----- EXCERPTED PASSAGE -----
Thursday, September 09, 2010

Unemployment and Well-Being

I am currently reading through detailed transcripts of 13 focus group interviews with 100 or so people claiming unemployment benefits interviewed by Michael Egan and others as part of our IRCHSS-funded wellbeing study. I am not going to go in detail through the results as we are coding them up (along with Nicola O'Connell who works in Geary also) to present and publish them in Autumn. It is not surprising perhaps that a sense of despair hangs over many of the interviews. In general, the link between wellbeing and unemployment is one of the great puzzles of behavioural economics. The effects are, always and everywhere, enormous and poorly explained by any standard economic measures. To the very best of my knowledge, no paper has offered a convincing explanation based on financial variables alone as to why unemployment generates such substantial negative effects on well-being.
-----
GIVEN TASK 1: Decide whether each statement below agrees with the post on unemployment and well-being: (a) the focus group interviews involved about 100 people claiming unemployment benefits; (b) the results are to be presented and published in spring; (c) the author knows of a paper that convincingly explains the effects using financial variables alone. For each, answer yes or no and quote the deciding words of the post.
GIVEN TASK 2: Write the next part of the post on unemployment and well-being, starting after its final sentence.
----- RECORDED INFORMATION -----
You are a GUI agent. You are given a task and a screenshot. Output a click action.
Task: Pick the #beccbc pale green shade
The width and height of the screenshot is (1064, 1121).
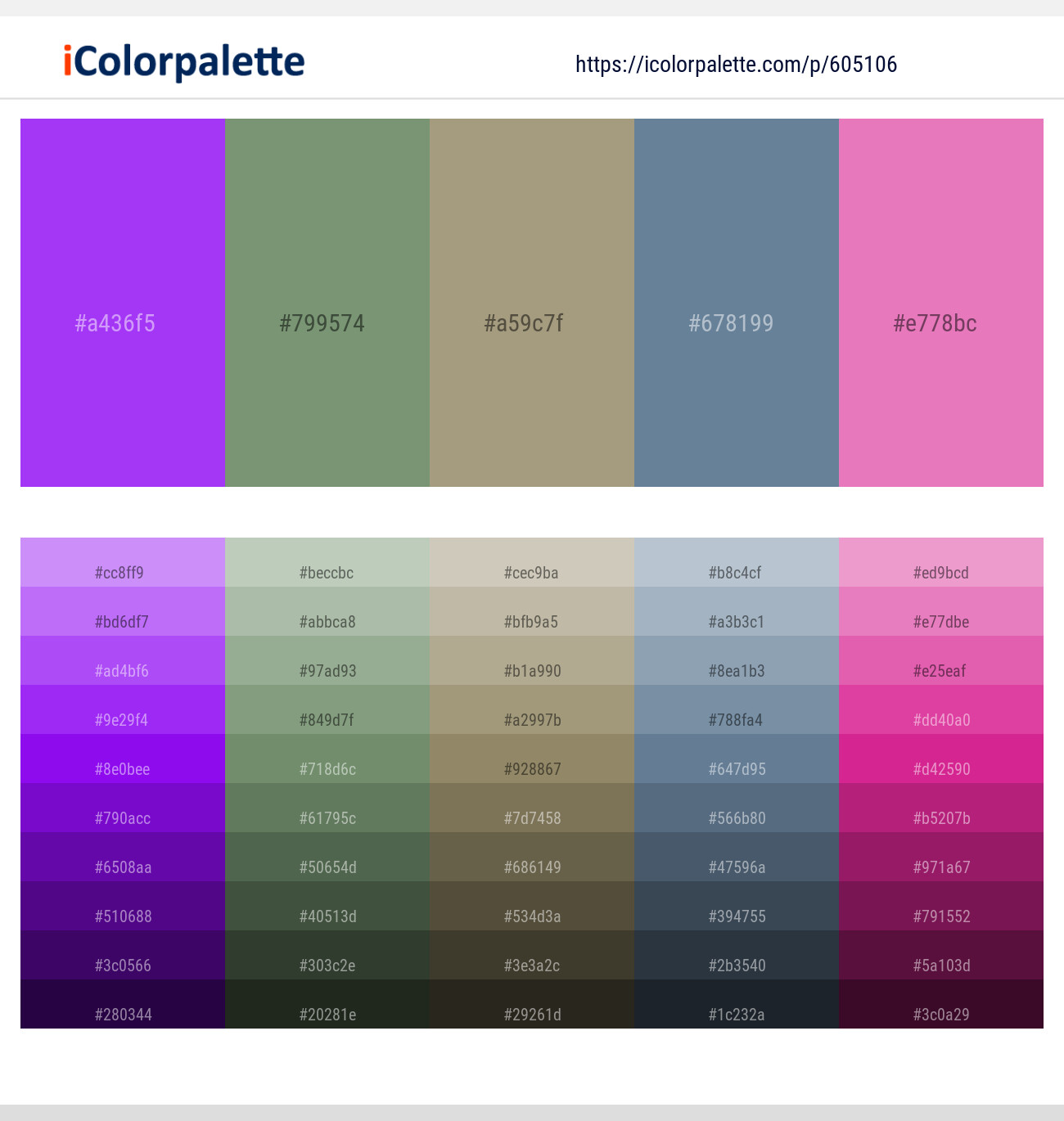pyautogui.click(x=327, y=562)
-----
EXERCISE ANSWER 1:
(a) Yes: "13 focus group interviews with 100 or so people claiming unemployment benefits"
(b) No: "to present and publish them in Autumn"
(c) No: "no paper has offered a convincing explanation based on financial variables alone as to why unemployment generates such substantial negative effects on well-being"

EXERCISE ANSWER 2:
A standard OLS life satisfaction regression from the European Social Survey round 4 data collected in Ireland this year and last year confirms the basic picture.  Life Satisfaction is a simple 0 to 10 variable. The bottom two categories are unemployed and actively seeking employment, and unemployed and not actively seeking employment, respectively; Health is a one-to-five variable going from 1 excellent to 5 poor; discussint is the abscence of someone to discuss intimate problems with; gender is 1 if female and 0 if male; yearseduc-n is years of education; the base category for marital status is married and the categories are separated, divorced, widowed, never married, refused. (Results very similar for ordered logit).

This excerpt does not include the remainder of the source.